Abaco, The Bahamas — It was a maddening rush, that muggy summer morning, but we were finally ready to go. I was supposed to be at College of the Bahamas at 10:00 a.m. for Freshman Orientation, and it was already eight. Everyone knew what morning traffic was like in The Bahamas’ capital: insane! I dashed upstairs to my room to gather my things, and glanced at my dresser making sure I was leaving nothing behind and all the rush seemed to disappear. I stood there just remembering all the stories behind the objects and clutter accumulated on it. Everything else in my room was packed into boxes clearly marked. I hadn’t begun the task of unpacking them yet, though. I began to think back to all the good times I had had with my family and friends, each moment represented by a different and somewhat odd object present on my dresser.
The plastic, palm leaf that stands on the back of my dresser leans against the wall. I got the leaf about three years ago in Las Vegas, Nevada. Not many parents choose Las Vegas as a family vacation spot but my parents weren’t other parents. I began to reminisce about the family trip that ultimately brought us closer together, not just for the four days we were there. Outside the hotel, we excitedly followed Mom and Dad inside. It was a flamboyant hotel. Extraordinary, modern architectural features coupled with sharp, structural angels and dazzling interior colors made for a powerful impression. As Mom and Dad checked us in, Christa, my sister, and I were absorbing everything like sponges. I can still recall just how expansive the hotel lobby was with its high ceilings, over-sized lounge chairs and neat stacks of magazines of a large, intricately carved, antique coffee table. The real star of the show, however, was the massive crystalline structure that glittered obscenely whenever light was reflected off it. To say I was awed was an understatement. We headed up to our rooms that were surprisingly homey and comfy. In the far corner of the room was a plastic palm tree. Unconcerned by its imitation, I plucked a palm leaf to treasure as a keepsake: a reminder of what I knew would be a great family vacation. For those four days, we did so many things. From parasailing, to going to an 80’s dance with Mom and Day, to dining at the world famous (and expensive!) Ruth’s Chris Steakhouse. Mom and Dad even sneaked us into a casino for a little fun for a while. We did it all, and we did it together.

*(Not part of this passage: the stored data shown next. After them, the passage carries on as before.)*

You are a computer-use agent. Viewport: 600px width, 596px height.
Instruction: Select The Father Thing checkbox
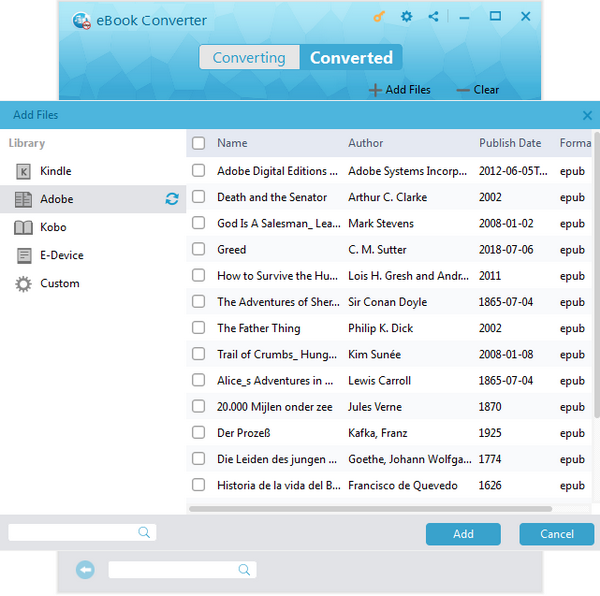pyautogui.click(x=199, y=328)
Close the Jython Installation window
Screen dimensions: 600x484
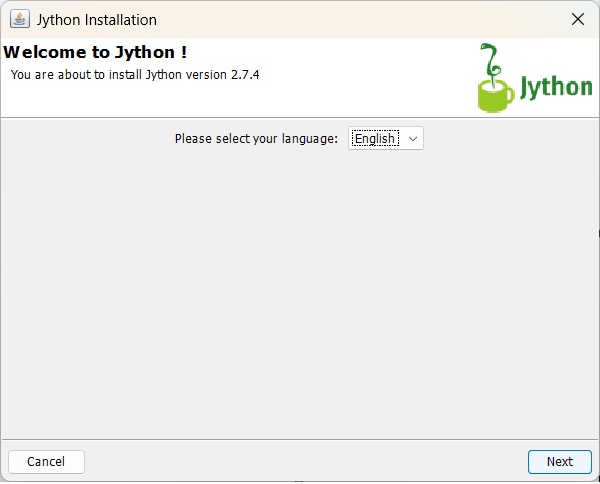click(x=577, y=19)
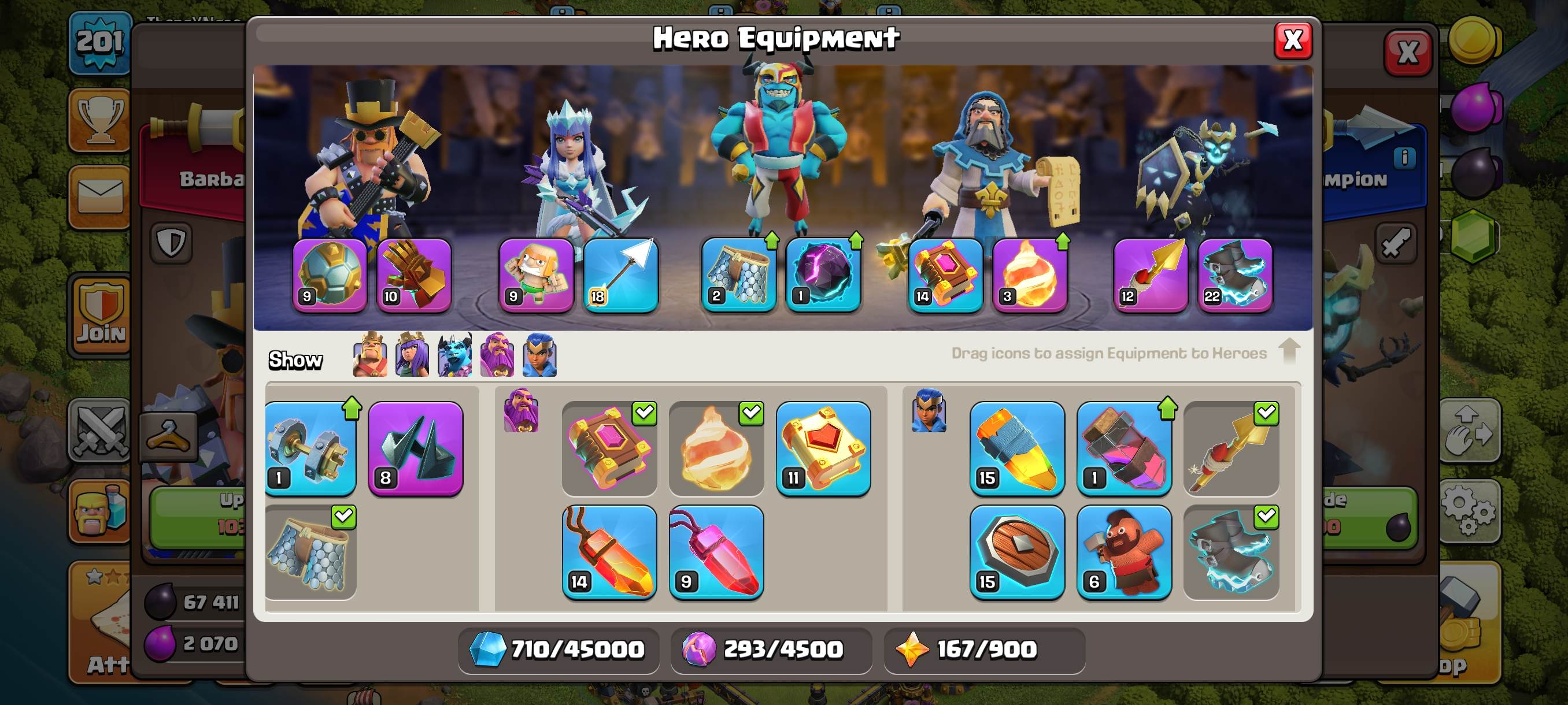This screenshot has height=705, width=1568.
Task: Select the level 1 barbell equipment
Action: [x=310, y=448]

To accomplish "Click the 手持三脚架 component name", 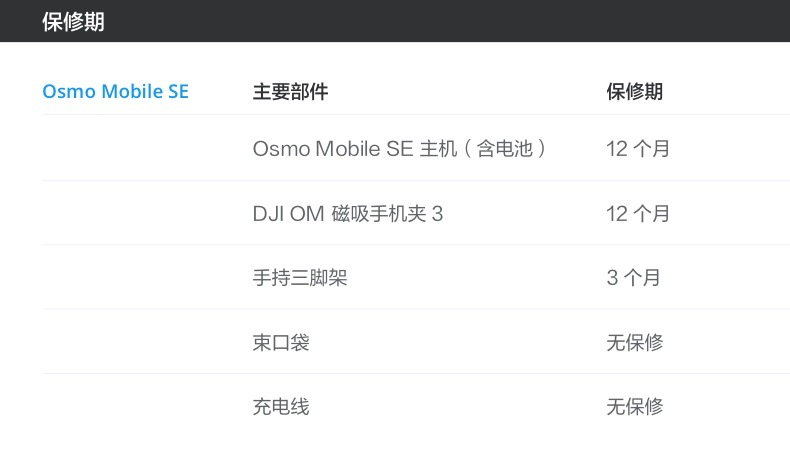I will pos(300,278).
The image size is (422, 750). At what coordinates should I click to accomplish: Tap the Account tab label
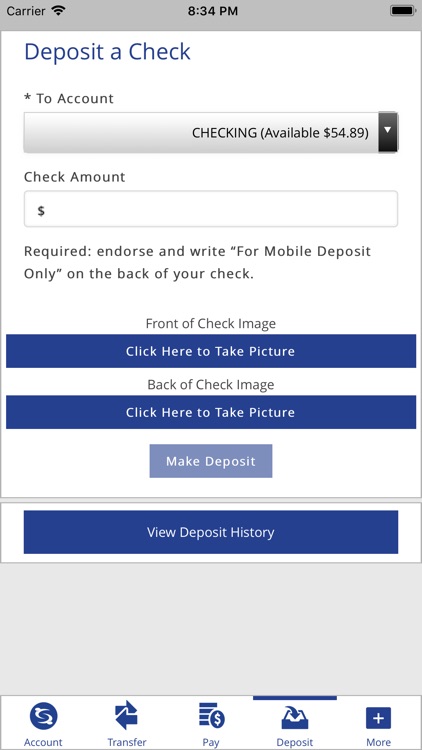[43, 742]
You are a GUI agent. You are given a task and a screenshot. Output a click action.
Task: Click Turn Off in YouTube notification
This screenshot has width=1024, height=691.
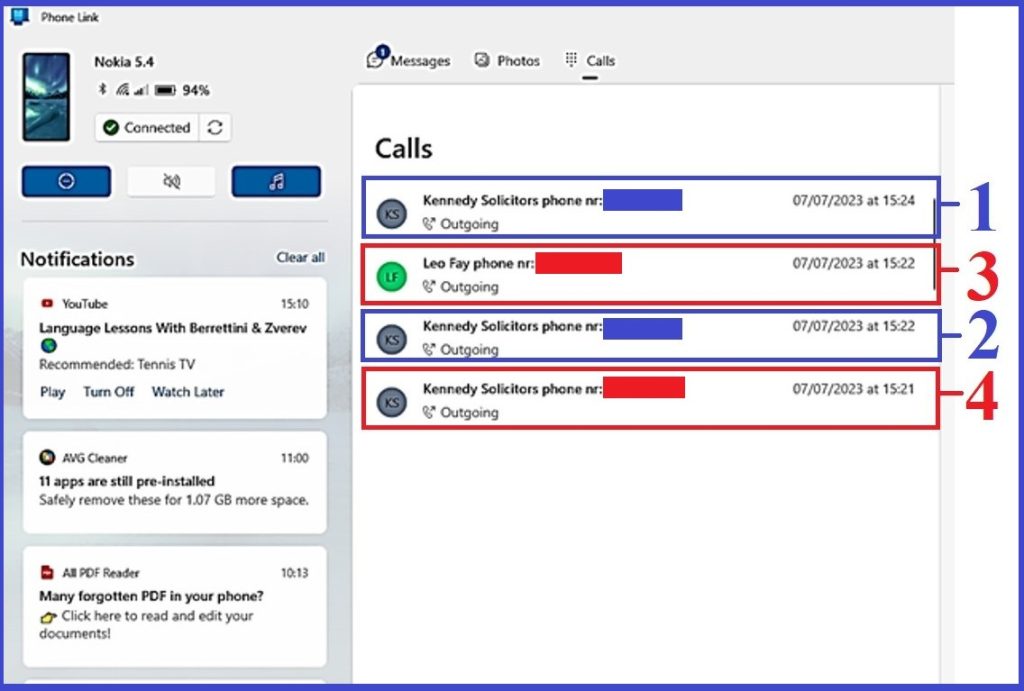click(108, 392)
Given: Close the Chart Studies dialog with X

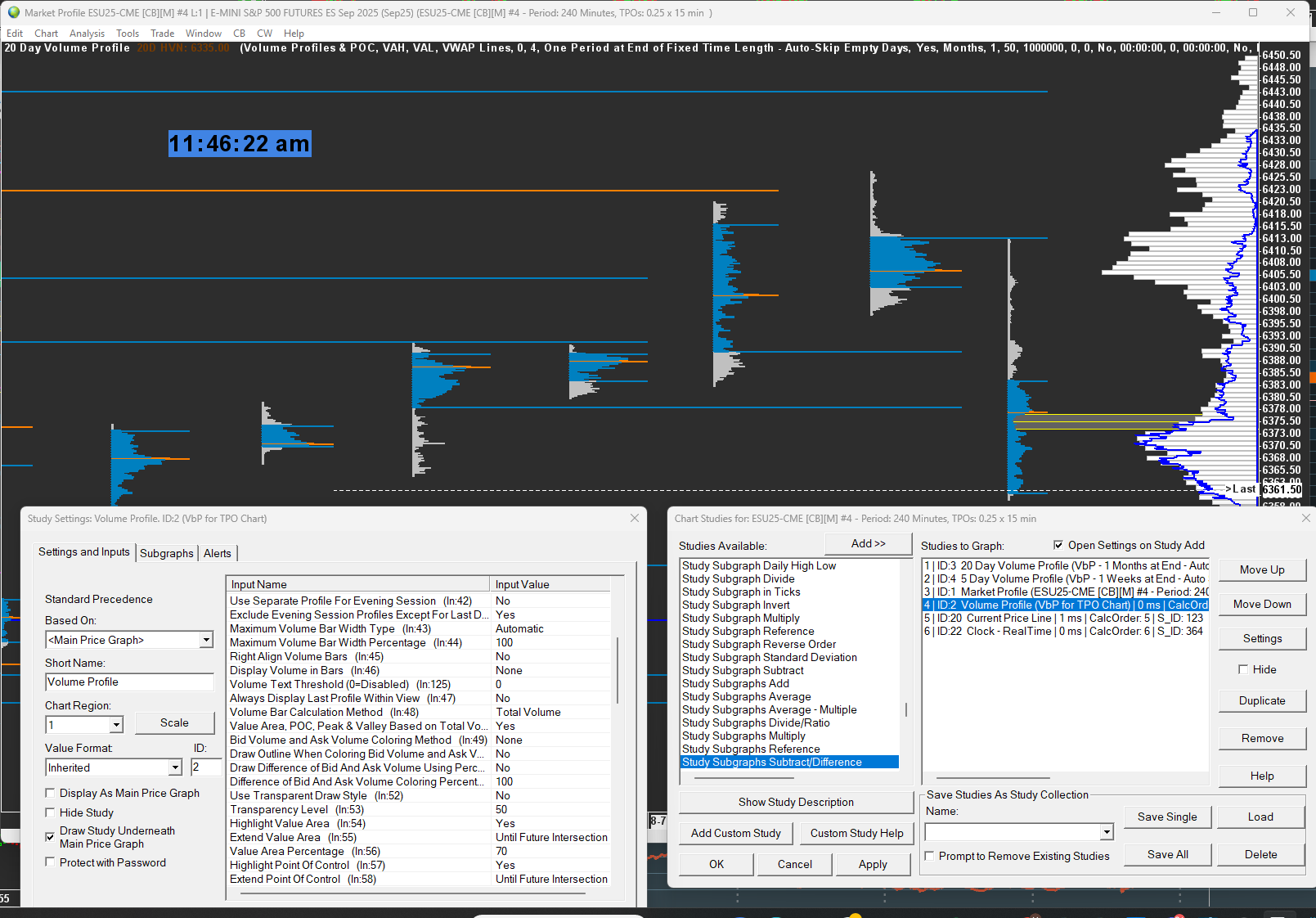Looking at the screenshot, I should (1305, 518).
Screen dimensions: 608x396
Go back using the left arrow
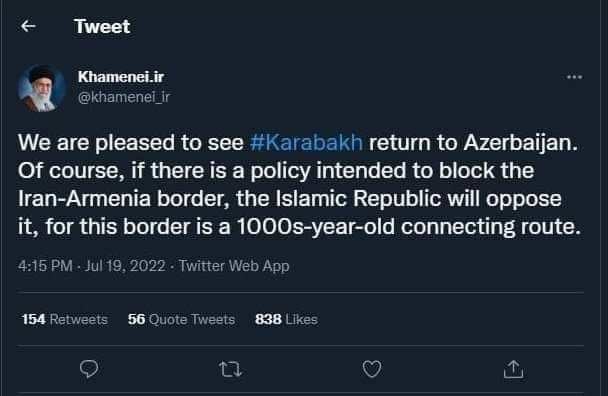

Sighing as I returned my thoughts to present day, I notice the huge teddy bear and spiral card my classmates sent to me while I was in the hospital. Once again I reach into the memory banks of my mind and replay the events that led up to me being gifted with the stuffed animal last year. It was a cold, brisk November morning. The sun had gone into seclusion and storm clouds were making their presence known with low, rumbling thunder. Sporadically there would be bursts of lightning. There was nothing more I wanted to do than go back to my warm, snug bed. However, my cheer leading captain had other plans so; there I was trekking down my long slippery driveway to go to cheer practice. I thought I could make it down the slippery slow, but that day the law of physics and gravity won. Tumbling down the driveway, I landed in an odd, pretzel position with the intense pain to accompany. I ended up in the hospital for a week with a torn hamstring. Each passing day my classmates would send me one card that connected to the previous one, and the day I was released, they all came to the hospital to see me. They brought the huge teddy bear that is now sitting in my new home for the next four years.
When I packed up my belongings to move away from home, I was not bombarded with feelings of nostalgia, rather feelings of excitement. As I stood in the doorway of my new home, I could not fight off the waves of memories that washed over me. Those memories were fond memories, indeed.